Ligand-Functionalized Organometallic Polyoxometalate as an Efficient Catalyst Precursor for Amide Hydrogenation

Amide hydrogenation is an important process for producing amines, with the development of efficient heterogeneous catalysts relying on the creation of bimetallic active sites where the two components interact synergistically. In this study, we develop a method for preparing catalysts using ligand-functionalized organometallic polyoxometalates by synthesizing a Rh–Mo organometallic polyoxometalate, [(RhCp^E)₄Mo₄O₁₆] (Cp^E = C₅(CH₃)₃(COOC₂H₅)₂), with Rh–O–Mo interfacial structures and ethoxycarbonyl-functionalized ligands as a catalyst precursor. The activity of supported Rh–Mo catalysts for amide hydrogenation depend on the precursor used, with [(RhCp^E)₄Mo₄O₁₆] showing the highest activity, followed by [(RhCp*)₄Mo₄O₁₆] (Cp* = C₅(CH₃)₅), and then RhCl₃ combined with (NH₄)₆[Mo₇O₂₄]·4H₂O. The catalyst prepared from [(RhCp^E)₄Mo₄O₁₆] effectively hydrogenates tertiary, secondary, and primary amides under mild conditions (0.8 MPa H₂, 353–393 K), demonstrating a high activity and selectivity (conversion: 97%, selectivity: 76%) for primary amide hydrogenation under NH₃-free conditions.
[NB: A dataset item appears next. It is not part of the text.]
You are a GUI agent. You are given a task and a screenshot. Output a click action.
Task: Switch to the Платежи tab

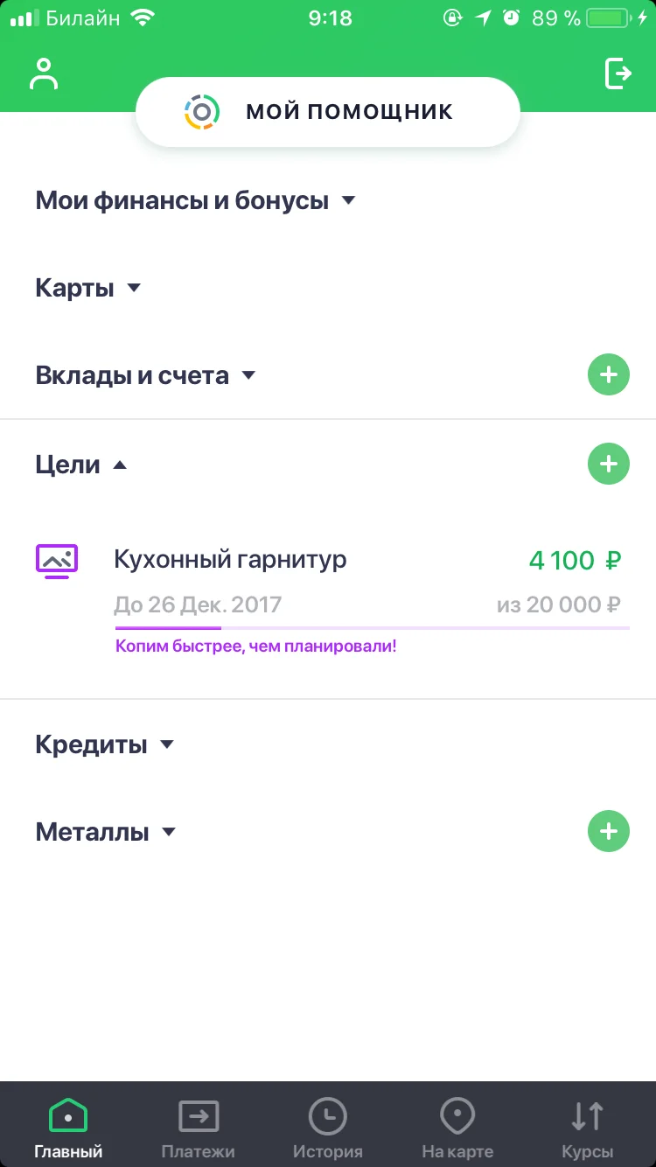pyautogui.click(x=198, y=1128)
Furthermore, we determine that carbonyl oxygen atoms in Cp^E ligands contribute to the electrostatic interaction with Al₂O₃, leading to the high dispersibility of [(RhCp^E)₄Mo₄O₁₆] on the support. We conclude that the high efficiency of [(RhCp^E)₄Mo₄O₁₆] as a catalyst precursor originates from the effective formation of Rh/Mo interfacial active sites, which is assisted by the electrostatic interaction between the Cp^E ligands and support.